[IA] Use a single callback for lowerDeinterleaveIntrinsic [nfc] #148978

preames · 2025-07-15T22:36:05Z

This essentially merges the handling for VPLoad - currently in lowerInterleavedVPLoad which is shared between shuffle and intrinsic based interleaves - into the existing dedicated routine.

My plan is that if we like this factoring is that I'll do the same for the intrinsic store paths, and then remove the excess generality from the shuffle paths since we don't need to support both modes in the shared VPLoad/Store callbacks. We can probably even fold the VP versions into the non-VP shuffle variants in the analogous way.

This essentially merges the handling for VPLoad - currently in lowerInterleavedVPLoad which is shared between shuffle and intrinsic based interleaves - into the existing dedicated routine. My plan is that if we like this factoring is that I'll do the same for the intrinsic store paths, and then remove the excess generality from the shuffle paths since we don't need to support both modes.

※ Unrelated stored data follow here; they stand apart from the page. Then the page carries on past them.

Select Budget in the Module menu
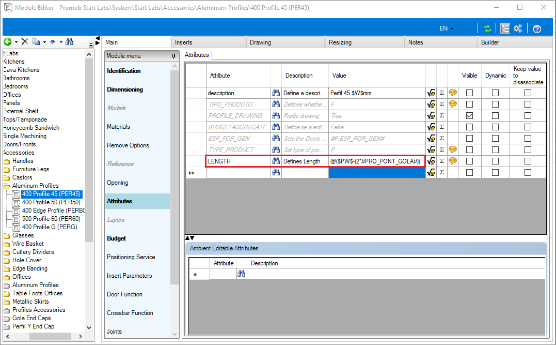556x345 pixels. click(116, 238)
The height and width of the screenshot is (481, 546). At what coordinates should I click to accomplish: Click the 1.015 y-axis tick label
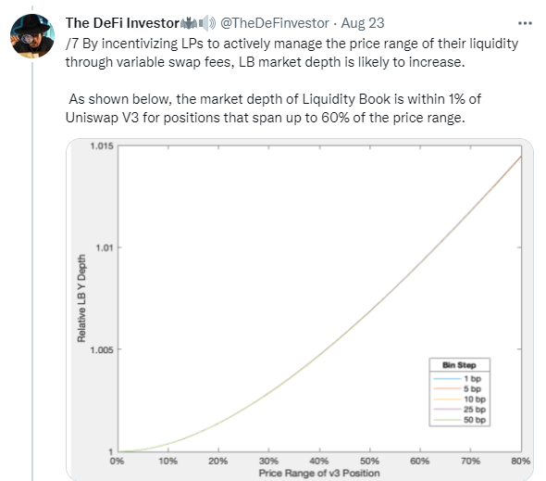(x=102, y=146)
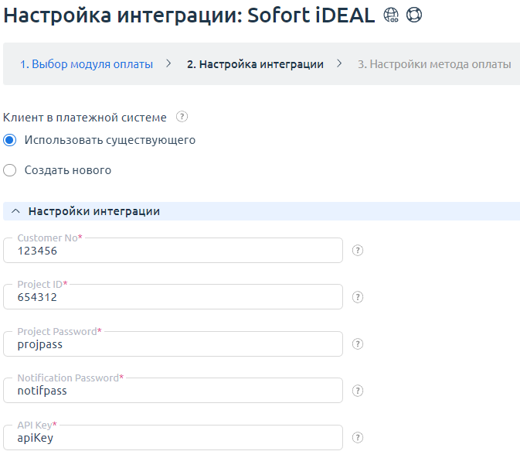520x458 pixels.
Task: Open step '3. Настройки метода оплаты'
Action: click(433, 64)
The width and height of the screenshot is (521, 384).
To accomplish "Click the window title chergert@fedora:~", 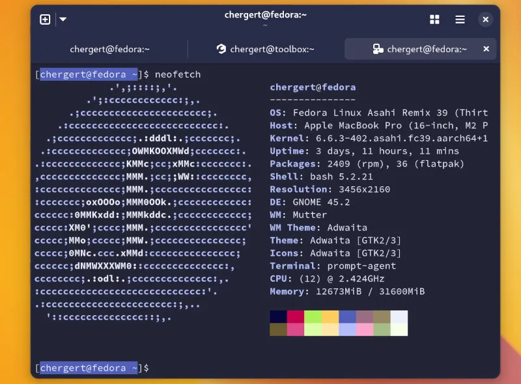I will click(x=265, y=14).
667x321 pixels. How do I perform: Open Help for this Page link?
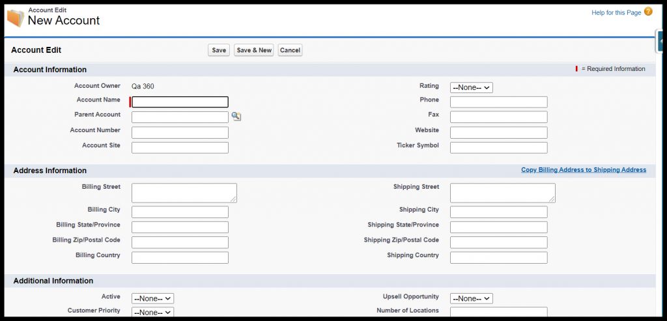(616, 12)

llvmbot · 2025-07-15T22:36:38Z

@llvm/pr-subscribers-backend-aarch64

@llvm/pr-subscribers-backend-risc-v

Author: Philip Reames (preames)

Changes

This essentially merges the handling for VPLoad - currently in lowerInterleavedVPLoad which is shared between shuffle and intrinsic based interleaves - into the existing dedicated routine.

My plan is that if we like this factoring is that I'll do the same for the intrinsic store paths, and then remove the excess generality from the shuffle paths since we don't need to support both modes in the shared VPLoad/Store callbacks. We can probably even fold the VP versions into the non-VP shuffle variants in the analogous way.

Full diff: https://github.com/llvm/llvm-project/pull/148978.diff

6 Files Affected:

(modified) llvm/include/llvm/CodeGen/TargetLowering.h (+3-2)
(modified) llvm/lib/CodeGen/InterleavedAccessPass.cpp (+7-12)
(modified) llvm/lib/Target/AArch64/AArch64ISelLowering.cpp (+6-1)
(modified) llvm/lib/Target/AArch64/AArch64ISelLowering.h (+2-1)
(modified) llvm/lib/Target/RISCV/RISCVISelLowering.h (+2-1)
(modified) llvm/lib/Target/RISCV/RISCVInterleavedAccess.cpp (+68-42)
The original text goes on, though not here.